A new remote monitoring technology recently developed by healthcare researchers promises to seamlessly integrate the body with the surrounding electronic world via sensors that act as so-called “electronic skin.”
The technology, originally created to provide less obtrusive medical monitors for premature babies and other special-needs patients, has vast potential for integrating computers into the human body. When coupled with smartphone apps, direct data connections to physicians and other digital healthcare systems, the potential to improve real-time and preventative care is extraordinary. “This is a huge breakthrough,” says nanoengineer Michael McAlpine of Princeton University. “This goes beyond Dick Tracy calling someone with a cell phone on the wrist. It’s having the wrist itself house the device so it’s always with you.”
The primary challenge, says study coauthor John Rogers of the University of Illinois at Urbana-Champaign, was finding a way to match typically rigid electronic components to a patients soft, stretchy and flexible skin. Researchers achieved this by converting brittle silicon to a more forgiving state by making it extremely thin. The electronic components — which can include light-emitting diodes, solar cells, transistors and antennae, among other things — were all constructed in a malleable net of wavy S-shapes similar to old-fashioned coiled telephone cords, which allows the circuits to work when stretched in any direction.
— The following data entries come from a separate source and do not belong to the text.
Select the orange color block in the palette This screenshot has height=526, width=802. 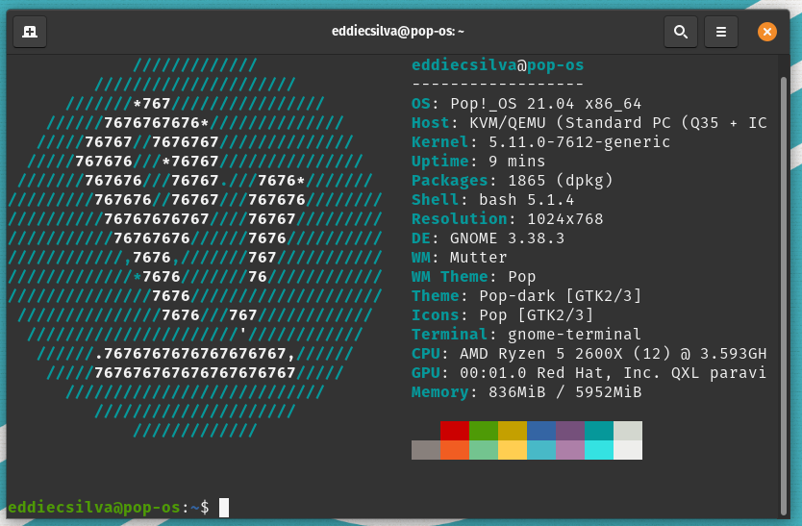tap(455, 450)
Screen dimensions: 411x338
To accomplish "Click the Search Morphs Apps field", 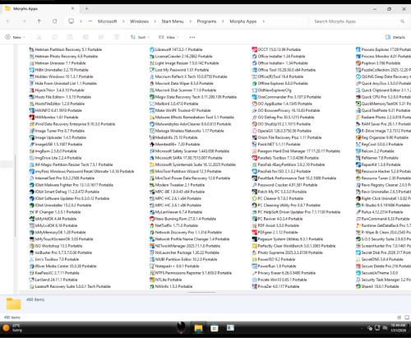I will [x=358, y=21].
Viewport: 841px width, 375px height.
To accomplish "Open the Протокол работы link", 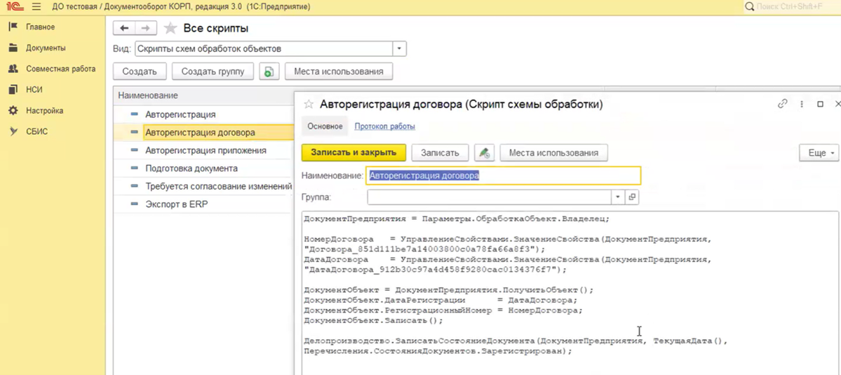I will pos(384,126).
Researchers then sandwiched these components between two protective layers of polyimide, a type of polymer, which sit on top of a rubbery silicone film that adheres to skin with weak chemical bonds. The device can also be applied in a temporary tattoo, which both disguises the grid and makes it stick longer. The superthin electronic skin wrinkles, puckers and stretches just like the body’s skin, making it less intrusive than the bulky wires and cumbersome electrodes typically used to monitor vital signs. The team is focused on medical applications for the electronic skin technology, but the foundation of the system can be configured in many ways for widely different uses, they say.